PALAVRAS DO DESERTO
Do medo e do milhafre
por Ana Paula Tavares

Do medo e do milhafre
O cacimbo é o tempo prolongado, o sonho que custa a ser sonhado, a casca da árvore presa por fios, as palavras contidas no silêncio dos velhos, denso como a pele que lhes marca os ossos nos dias que descontam a vida colhendo o sol com as mãos magras e finas. Ficam voltados para dentro, descobrindo nas muitas camadas depositadas as vidas que foram vivendo entre bois e filhos desatentos, enfim, a tudo o que mexe cá fora e tem peso e desce por gravidade a encontrar lugar na terra que tudo acolhe. A morte próxima é neles uma busca de dores maiores e desencontros e longos caminhos percorridos alinhados aos que nunca foram trilhados. Caminhos de pé posto e outros mais cortados das catanas, sempre escolhas — este e não o outro –, entre a curva da montanha e o desenho das estrelas. No cacimbo, enquanto as aves fogem da tempestade e do frio, como quem anuncia barcos e novos portos de abrigo, as mulheres mais velhas com as mãos vazias de ninho devolvem o sentido da vida inscrevendo provérbios nas novas cabaças da família. Sabem que todo o processo envolve três nós: nascimento, vida e morte e o ponto de convergência só se adivinha vivendo a separar e a adivinhar cada um dos caminhos que se apresentam em cruz. AnaNaPalavra chegou por esse tempo com poucas palavras: “há um tempo para chorar e um tempo para rir, o nosso tempo para chorar chegou e veio para ficar”. O rosto parecia velado, tantas eram as escarificações e as marcas dos anos na pele azulada, e o corpo parecia parado, tão lentos eram seus movimentos de barco ancorado no deserto de uma solidão antiga. Perdera a qualidade de fazer perguntas com que nos tinha iniciado para a vida. Vinha do seu último ritual de passagem onde devolvera a sua qualidade de mulher para assumir o ser em toda a sua espessura. Ainda parecia um de nós, mas nada na forma como se movia nos deixava perceber a memória partilhada de uma anterior figura que nos amparara o crescimento, levara pela mão até à casa redonda e ensinara o segredo dos silos e dos remédios mais sagrados.

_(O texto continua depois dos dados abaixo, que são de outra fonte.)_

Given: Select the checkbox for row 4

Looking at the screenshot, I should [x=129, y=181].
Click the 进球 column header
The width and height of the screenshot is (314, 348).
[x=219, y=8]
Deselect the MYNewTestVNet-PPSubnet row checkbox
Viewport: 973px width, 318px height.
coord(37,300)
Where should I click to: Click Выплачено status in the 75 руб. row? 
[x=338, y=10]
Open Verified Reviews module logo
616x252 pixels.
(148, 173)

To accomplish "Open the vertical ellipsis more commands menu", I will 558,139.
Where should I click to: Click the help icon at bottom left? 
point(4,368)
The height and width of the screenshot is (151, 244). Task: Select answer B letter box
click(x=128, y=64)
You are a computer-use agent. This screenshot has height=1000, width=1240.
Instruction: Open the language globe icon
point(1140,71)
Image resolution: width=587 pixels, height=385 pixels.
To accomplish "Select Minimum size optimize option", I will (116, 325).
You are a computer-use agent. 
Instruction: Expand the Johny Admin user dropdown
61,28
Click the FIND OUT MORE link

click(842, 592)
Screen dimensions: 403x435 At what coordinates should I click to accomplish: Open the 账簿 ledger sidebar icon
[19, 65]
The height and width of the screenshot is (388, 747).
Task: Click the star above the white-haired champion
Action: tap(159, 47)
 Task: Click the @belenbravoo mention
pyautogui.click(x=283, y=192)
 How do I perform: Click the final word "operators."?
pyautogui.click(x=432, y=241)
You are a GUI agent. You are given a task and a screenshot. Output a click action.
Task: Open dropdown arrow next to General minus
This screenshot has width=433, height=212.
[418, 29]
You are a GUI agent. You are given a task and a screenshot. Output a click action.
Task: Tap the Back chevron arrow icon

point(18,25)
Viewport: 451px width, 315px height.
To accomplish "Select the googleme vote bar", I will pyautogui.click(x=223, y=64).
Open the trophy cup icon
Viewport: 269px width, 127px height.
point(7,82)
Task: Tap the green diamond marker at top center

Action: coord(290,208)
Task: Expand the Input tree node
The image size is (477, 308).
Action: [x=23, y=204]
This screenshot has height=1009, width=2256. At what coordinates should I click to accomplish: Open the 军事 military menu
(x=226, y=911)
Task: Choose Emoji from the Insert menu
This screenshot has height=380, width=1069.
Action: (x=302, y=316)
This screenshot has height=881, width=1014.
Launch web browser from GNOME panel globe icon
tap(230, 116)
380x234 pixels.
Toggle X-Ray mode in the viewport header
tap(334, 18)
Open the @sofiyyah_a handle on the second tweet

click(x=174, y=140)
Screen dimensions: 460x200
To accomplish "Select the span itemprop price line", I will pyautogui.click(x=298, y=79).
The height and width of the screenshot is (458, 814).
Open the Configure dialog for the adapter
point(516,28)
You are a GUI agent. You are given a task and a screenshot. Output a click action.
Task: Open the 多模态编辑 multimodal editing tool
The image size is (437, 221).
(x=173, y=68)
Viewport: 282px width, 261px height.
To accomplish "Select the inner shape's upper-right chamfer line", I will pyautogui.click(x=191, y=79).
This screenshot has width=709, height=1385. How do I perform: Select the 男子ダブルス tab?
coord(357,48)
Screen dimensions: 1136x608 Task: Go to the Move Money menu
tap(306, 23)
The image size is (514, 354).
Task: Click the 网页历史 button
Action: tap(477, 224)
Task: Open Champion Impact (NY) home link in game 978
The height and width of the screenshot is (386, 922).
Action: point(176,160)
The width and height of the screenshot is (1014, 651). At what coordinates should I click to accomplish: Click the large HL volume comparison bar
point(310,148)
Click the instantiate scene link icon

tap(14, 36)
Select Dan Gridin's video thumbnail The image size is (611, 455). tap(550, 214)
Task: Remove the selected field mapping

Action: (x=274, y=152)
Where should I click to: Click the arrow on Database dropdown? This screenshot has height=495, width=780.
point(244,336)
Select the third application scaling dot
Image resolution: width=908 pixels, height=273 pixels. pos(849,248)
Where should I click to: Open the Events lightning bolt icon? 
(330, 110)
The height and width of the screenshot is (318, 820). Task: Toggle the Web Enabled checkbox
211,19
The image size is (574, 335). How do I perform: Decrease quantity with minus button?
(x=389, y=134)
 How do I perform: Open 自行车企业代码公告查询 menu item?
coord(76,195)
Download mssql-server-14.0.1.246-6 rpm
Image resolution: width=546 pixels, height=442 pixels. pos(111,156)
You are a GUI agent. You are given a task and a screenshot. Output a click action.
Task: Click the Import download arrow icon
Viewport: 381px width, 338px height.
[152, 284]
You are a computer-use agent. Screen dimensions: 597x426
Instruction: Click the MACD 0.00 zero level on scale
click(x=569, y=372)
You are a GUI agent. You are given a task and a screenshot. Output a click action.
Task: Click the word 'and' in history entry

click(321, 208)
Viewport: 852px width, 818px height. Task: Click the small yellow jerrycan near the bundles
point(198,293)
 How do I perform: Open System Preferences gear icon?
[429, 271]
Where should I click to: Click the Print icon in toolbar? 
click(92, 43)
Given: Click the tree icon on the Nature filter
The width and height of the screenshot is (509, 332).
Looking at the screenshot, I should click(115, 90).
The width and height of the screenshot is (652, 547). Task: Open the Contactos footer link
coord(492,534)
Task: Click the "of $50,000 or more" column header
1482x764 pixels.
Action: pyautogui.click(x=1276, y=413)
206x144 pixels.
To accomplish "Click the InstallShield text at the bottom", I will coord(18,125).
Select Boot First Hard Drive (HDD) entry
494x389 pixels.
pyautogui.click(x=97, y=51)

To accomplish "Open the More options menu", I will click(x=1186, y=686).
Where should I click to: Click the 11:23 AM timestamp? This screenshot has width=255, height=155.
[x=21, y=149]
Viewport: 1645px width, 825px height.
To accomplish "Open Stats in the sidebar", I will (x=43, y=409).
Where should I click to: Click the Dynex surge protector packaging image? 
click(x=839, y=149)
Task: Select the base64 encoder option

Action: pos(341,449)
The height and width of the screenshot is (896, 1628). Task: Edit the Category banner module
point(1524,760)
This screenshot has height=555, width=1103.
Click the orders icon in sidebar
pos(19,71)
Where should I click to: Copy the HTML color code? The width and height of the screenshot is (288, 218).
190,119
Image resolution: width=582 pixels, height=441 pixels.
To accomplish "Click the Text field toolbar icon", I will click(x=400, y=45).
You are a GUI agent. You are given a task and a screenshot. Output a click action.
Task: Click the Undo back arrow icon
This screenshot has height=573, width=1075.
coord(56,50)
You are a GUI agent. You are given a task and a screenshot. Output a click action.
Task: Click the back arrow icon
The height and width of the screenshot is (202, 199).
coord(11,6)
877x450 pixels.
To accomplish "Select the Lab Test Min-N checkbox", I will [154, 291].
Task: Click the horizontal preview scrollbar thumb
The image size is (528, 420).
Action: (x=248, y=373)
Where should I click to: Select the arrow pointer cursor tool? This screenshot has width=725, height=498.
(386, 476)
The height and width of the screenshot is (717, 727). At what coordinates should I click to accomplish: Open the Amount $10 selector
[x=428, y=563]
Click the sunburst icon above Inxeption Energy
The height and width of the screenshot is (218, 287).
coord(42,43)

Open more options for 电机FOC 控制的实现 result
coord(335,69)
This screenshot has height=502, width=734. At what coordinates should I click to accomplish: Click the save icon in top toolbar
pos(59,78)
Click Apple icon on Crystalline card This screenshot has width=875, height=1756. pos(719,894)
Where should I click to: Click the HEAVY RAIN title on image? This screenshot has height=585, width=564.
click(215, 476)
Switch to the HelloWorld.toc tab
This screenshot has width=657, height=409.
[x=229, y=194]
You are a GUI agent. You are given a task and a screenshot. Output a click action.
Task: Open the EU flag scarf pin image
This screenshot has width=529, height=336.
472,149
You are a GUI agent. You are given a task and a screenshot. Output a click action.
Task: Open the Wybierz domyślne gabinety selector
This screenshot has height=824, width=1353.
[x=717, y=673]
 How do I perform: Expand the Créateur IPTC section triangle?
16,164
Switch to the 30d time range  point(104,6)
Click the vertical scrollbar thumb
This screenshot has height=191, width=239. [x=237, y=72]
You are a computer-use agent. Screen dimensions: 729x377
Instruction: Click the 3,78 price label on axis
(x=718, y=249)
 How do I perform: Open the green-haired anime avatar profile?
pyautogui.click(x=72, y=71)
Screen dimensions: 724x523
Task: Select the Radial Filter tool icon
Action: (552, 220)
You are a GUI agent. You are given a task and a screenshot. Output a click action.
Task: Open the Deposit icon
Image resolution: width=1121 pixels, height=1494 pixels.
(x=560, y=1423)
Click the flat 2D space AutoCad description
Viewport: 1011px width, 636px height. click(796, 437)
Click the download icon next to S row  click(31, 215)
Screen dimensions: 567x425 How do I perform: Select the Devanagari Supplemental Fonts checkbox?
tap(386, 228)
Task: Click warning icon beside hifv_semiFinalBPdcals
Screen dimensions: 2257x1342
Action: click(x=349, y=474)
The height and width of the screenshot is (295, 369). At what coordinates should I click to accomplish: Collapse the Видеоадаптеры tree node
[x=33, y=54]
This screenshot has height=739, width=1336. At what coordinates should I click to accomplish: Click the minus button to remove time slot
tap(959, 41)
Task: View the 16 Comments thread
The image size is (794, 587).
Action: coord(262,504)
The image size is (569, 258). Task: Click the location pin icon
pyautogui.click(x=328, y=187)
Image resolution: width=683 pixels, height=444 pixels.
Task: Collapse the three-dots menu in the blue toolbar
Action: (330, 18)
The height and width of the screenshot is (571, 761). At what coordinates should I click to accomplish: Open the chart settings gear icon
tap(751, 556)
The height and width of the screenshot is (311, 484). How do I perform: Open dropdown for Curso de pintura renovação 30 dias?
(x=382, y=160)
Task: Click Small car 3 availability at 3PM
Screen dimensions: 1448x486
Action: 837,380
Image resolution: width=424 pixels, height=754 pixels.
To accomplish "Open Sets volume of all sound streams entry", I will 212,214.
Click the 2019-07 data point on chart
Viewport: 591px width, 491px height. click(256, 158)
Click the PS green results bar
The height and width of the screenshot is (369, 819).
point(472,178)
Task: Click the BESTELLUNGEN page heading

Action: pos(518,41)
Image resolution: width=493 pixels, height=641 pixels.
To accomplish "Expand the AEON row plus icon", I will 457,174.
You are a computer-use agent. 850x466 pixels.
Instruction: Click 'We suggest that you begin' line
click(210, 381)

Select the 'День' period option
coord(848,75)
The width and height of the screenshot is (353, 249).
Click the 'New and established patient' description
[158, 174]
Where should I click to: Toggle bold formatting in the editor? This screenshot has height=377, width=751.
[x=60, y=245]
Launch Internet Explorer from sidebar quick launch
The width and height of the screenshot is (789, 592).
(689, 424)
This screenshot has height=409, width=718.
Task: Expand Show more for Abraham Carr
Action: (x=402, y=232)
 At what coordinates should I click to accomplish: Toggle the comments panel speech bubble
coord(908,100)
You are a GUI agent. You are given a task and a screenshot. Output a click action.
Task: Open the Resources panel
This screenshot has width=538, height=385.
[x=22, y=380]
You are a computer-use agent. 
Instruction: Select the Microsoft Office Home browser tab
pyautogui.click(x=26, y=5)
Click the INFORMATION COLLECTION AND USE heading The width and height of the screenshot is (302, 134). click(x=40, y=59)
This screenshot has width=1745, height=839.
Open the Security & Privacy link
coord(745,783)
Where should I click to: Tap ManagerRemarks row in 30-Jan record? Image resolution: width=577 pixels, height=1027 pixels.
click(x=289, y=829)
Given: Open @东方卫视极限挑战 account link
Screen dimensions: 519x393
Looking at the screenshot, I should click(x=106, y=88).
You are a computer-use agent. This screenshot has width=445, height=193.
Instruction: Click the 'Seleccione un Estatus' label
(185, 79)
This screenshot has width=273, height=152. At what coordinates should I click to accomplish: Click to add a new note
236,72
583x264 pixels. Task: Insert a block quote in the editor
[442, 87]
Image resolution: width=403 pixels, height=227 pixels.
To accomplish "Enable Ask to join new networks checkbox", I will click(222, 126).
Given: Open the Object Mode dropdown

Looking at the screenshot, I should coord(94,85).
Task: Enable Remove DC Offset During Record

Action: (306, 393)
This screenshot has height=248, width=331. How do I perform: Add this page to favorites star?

Estava ali para desatar nós, ausente e a mostrar-se num processo de transformação que nos deixava inquietos. O medo desceu sobre a montanha e a nossa vida ficou pequena, tanto era o tempo que perdíamos a olhar AnaNaPalavra e a adivinhar a eternidade que trazia para contar: “depois das mortes vieram mais mortes, há que saber os segredos”.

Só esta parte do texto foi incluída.